- Task objective
Quote the data word for word, starting at the line that contains "This screenshot has height=600, width=600." and ending after the line that contains "pos(331,226)".
━━━━━━
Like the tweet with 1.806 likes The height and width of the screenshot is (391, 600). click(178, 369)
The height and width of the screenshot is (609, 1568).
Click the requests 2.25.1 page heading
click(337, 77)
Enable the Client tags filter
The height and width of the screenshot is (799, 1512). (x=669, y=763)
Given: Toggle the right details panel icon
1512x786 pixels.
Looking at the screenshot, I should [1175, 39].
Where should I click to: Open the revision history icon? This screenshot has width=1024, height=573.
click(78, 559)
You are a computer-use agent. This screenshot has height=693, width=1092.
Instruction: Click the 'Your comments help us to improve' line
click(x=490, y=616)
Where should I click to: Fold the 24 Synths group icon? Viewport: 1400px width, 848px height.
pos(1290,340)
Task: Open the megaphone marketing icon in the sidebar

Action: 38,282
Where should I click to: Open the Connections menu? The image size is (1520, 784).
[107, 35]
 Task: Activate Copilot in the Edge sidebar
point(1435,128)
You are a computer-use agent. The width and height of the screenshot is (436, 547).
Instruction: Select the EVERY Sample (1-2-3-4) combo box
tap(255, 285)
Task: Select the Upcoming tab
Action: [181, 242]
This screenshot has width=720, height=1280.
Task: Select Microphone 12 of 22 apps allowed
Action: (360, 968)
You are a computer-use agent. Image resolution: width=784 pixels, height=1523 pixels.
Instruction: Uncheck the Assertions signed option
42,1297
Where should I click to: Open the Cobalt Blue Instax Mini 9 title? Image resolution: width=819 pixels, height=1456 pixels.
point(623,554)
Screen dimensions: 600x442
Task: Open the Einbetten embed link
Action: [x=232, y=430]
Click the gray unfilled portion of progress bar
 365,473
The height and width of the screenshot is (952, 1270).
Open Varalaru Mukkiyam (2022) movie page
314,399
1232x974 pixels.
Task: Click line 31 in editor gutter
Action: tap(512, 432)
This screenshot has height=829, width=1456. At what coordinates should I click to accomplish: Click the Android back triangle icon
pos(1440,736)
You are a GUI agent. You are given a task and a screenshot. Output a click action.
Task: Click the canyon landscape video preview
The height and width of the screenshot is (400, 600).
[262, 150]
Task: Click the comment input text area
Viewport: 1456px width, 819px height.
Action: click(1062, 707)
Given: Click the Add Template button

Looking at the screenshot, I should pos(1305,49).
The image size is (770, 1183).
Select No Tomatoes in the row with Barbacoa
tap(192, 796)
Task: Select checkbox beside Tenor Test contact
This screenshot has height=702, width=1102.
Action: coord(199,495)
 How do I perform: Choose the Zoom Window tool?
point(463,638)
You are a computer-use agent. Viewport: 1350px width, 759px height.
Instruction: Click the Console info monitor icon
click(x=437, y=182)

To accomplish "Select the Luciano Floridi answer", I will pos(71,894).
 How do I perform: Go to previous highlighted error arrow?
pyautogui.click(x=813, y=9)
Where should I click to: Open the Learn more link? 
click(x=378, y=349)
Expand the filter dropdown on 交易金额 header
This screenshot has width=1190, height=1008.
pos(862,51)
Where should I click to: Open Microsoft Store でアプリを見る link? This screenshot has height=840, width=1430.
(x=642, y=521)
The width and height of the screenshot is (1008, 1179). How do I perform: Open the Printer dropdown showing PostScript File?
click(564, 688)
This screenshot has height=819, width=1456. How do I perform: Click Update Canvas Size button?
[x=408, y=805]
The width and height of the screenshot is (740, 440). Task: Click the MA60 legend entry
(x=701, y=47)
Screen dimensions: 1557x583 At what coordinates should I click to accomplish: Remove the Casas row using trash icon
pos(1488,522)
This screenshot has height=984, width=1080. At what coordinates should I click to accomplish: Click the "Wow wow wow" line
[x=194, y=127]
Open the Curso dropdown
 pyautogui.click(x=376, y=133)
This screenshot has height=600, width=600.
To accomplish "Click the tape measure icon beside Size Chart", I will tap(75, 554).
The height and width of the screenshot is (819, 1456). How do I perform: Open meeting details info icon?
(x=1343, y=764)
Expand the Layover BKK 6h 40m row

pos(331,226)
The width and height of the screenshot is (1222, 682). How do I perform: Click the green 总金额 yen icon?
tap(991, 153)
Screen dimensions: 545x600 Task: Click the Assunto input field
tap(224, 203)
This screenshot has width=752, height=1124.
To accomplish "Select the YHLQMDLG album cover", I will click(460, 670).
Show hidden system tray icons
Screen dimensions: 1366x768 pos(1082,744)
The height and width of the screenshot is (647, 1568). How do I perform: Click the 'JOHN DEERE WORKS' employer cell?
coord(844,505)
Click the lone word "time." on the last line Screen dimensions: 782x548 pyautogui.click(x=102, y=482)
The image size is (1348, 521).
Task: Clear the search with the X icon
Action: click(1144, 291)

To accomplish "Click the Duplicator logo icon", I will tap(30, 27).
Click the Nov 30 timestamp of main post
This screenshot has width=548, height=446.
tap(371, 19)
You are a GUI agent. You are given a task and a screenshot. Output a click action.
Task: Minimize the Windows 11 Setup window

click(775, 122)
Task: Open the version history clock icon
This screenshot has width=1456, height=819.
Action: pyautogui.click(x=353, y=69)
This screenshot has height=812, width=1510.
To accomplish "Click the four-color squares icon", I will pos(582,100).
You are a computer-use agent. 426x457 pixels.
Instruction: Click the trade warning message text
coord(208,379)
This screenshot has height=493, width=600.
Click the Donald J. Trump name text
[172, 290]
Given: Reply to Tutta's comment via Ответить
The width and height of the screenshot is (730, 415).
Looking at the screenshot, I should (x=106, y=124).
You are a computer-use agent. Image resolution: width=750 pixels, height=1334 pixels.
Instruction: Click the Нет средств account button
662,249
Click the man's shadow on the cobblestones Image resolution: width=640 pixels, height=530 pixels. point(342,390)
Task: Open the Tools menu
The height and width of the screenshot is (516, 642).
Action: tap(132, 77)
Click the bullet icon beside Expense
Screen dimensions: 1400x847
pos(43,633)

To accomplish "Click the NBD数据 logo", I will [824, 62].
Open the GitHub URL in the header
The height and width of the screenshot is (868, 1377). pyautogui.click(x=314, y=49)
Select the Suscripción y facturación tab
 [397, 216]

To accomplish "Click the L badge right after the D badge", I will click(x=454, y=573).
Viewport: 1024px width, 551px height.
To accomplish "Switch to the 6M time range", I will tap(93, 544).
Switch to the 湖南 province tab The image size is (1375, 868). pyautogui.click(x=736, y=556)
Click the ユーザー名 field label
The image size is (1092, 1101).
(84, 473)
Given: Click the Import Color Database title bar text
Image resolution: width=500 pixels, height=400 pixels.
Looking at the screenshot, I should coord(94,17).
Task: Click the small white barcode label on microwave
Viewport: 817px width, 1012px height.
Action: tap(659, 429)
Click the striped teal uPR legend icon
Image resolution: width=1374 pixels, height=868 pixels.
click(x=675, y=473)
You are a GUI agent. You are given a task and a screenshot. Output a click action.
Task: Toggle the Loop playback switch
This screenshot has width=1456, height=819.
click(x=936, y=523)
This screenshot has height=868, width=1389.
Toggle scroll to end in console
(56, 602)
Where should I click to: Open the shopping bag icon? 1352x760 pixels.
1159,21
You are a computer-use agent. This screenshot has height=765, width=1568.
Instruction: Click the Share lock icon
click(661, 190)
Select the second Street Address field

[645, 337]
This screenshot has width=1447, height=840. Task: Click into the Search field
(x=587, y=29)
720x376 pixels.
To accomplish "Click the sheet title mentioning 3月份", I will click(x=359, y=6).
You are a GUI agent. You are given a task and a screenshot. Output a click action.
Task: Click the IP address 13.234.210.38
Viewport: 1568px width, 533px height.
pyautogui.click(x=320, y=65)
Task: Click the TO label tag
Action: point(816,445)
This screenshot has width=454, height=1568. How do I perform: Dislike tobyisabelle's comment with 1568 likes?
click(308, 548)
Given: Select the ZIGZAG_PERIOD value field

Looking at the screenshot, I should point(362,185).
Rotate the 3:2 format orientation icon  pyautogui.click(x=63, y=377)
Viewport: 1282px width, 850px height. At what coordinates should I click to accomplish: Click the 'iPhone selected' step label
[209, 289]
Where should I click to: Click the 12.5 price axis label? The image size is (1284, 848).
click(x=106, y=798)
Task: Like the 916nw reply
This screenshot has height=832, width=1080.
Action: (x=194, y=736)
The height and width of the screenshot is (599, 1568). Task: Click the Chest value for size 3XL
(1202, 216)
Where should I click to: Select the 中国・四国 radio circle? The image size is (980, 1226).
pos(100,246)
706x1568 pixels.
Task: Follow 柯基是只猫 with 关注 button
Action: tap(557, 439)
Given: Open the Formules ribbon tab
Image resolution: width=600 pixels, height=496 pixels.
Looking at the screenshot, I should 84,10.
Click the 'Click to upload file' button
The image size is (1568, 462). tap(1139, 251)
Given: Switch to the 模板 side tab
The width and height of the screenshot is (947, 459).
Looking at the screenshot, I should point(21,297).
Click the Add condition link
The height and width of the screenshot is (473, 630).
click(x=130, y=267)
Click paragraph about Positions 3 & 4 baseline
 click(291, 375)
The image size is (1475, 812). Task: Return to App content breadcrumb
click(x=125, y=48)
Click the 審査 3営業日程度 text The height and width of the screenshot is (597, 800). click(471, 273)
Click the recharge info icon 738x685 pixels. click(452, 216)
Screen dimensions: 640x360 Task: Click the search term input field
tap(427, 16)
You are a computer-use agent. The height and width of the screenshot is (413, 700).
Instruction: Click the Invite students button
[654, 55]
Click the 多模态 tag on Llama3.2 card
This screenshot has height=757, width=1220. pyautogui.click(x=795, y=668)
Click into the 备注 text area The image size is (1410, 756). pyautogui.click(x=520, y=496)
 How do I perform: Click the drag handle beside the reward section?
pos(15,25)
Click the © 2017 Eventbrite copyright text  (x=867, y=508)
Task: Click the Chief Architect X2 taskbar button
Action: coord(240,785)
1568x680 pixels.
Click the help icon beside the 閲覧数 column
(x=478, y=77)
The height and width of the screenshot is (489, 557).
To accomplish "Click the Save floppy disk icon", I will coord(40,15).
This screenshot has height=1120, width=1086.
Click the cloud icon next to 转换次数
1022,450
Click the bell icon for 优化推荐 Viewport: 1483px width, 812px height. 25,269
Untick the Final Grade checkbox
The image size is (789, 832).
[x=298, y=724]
━━━━━━
- Answer for this exercise
This screenshot has height=600, width=600.
To accomplish "Click the tape measure icon beside Size Chart", I will tap(75, 554).
The height and width of the screenshot is (819, 1456). How do I perform: Open meeting details info icon?
(x=1343, y=764)
Expand the Layover BKK 6h 40m row

pos(331,226)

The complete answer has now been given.